Feasibility of Detecting Cognitive Impairment and Psychological Well-being among Older Adults Using Facial, Acoustic, Linguistic, and Cardiovascular Patterns Derived from Remote Conversations
Xiaofan Mu, Merna Bibars, Salman Seyedi, Iris Zheng, Zifan Jiang, Liu Chen, Bolaji Omofojoye, Rachel Hershenberg, Allan I. Levey, Gari D. Clifford, Hiroko H. Dodge, Hyeokhyen Kwon
TL;DR
The paper investigates remote, multimodal signaling of cognitive impairment and psychological well-being in older adults by extracting facial, acoustic, linguistic, and cardiovascular cues from remote conversations. It demonstrates feasibility with distinct tasks (e.g., CDR discrimination with AUROC around 0.77; LSNS 0.74; social satisfaction 0.75; psychological well-being 0.72; negative affect 0.74), highlighting speech and language patterns as key indicators of cognitive status while facial and cardiovascular signals better inform social and affective well-being. Feature-importance analyses indicate temporal speech dynamics and language cues drive cognitive assessments, whereas facial expressions and cardiovascular patterns drive well-being measures; however, significant biases by age, sex, disease state, and education persist, even when mitigation is applied. The study underscores the potential of scalable, remote monitoring for cognitive and psychological health in aging populations, while calling for larger, diverse datasets and more robust bias mitigation to ensure generalization and fairness in real-world deployment.
Abstract
The aging society urgently requires scalable methods to monitor cognitive decline and identify social and psychological factors indicative of dementia risk in older adults.
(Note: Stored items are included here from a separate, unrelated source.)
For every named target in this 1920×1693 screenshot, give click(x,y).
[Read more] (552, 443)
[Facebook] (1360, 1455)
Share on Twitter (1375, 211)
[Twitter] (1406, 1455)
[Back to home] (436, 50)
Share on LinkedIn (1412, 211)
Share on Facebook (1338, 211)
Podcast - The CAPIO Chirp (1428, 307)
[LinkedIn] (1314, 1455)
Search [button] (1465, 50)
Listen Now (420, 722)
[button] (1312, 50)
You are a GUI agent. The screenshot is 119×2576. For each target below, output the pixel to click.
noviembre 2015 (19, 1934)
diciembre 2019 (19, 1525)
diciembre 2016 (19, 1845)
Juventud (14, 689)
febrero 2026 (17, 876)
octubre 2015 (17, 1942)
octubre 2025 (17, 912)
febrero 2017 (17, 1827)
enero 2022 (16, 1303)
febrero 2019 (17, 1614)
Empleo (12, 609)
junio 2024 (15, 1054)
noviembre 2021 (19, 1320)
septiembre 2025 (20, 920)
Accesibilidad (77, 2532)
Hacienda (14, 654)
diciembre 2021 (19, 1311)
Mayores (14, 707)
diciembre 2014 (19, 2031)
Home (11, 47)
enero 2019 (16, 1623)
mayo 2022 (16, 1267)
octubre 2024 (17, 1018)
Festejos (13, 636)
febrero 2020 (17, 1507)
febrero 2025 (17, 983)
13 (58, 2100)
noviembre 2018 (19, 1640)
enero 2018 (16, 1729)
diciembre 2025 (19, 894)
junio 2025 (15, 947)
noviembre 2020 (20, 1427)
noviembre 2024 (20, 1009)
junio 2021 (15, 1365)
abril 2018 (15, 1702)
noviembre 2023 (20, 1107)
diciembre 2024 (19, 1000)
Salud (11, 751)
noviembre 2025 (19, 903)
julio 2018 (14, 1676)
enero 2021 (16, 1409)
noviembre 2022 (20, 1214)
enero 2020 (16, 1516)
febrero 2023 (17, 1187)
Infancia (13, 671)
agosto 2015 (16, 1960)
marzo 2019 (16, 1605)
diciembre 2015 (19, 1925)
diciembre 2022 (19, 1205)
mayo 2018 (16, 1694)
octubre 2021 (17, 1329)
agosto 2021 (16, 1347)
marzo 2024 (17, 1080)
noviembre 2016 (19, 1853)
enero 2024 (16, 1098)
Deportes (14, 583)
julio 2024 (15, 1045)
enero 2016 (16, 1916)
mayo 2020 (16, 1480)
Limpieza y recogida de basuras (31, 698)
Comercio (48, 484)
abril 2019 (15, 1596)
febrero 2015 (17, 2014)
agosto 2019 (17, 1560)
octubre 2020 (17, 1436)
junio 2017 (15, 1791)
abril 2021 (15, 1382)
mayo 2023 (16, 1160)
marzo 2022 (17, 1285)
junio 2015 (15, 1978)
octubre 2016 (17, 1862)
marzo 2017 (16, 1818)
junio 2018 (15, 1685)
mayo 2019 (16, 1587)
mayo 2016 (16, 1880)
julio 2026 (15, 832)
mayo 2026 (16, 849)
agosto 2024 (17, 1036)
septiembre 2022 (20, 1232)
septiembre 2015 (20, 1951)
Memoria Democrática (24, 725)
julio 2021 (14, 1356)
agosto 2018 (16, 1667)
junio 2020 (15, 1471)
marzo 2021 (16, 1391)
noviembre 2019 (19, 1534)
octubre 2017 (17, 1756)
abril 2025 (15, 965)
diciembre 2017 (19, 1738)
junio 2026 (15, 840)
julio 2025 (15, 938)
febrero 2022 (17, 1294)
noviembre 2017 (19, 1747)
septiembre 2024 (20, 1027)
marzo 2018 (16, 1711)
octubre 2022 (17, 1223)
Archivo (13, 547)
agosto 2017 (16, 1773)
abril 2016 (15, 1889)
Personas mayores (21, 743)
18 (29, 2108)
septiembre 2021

Our machine learning (ML) models captured facial, acoustic, linguistic, and cardiovascular features from 39 older adults with normal cognition or Mild Cognitive Impairment (MCI), derived from remote video conversations and quantified their cognitive status, social isolation, neuroticism, and psychological well-being. Our model could distinguish Clinical Dementia Rating Scale (CDR) of 0.5 (vs. 0) with 0.77 area under the receiver operating characteristic curve (AUC), social isolation with 0.74 AUC, social satisfaction with 0.75 AUC, psychological well-being with 0.72 AUC, and negative affect with 0.74 AUC. Our feature importance analysis showed that speech and language patterns were useful for quantifying cognitive impairment, whereas facial expressions and cardiovascular patterns were useful for quantifying social and psychological well-being. Our bias analysis showed that the best-performing models for quantifying psychological well-being and cognitive states in older adults exhibited significant biases concerning their age, sex, disease condition, and education levels. Our comprehensive analysis shows the feasibility of monitoring the cognitive and psychological health of older adults, as well as the need for collecting largescale interview datasets of older adults to benefit from the latest advances in deep learning technologies to develop generalizable models across older adults with diverse demographic backgrounds and disease conditions.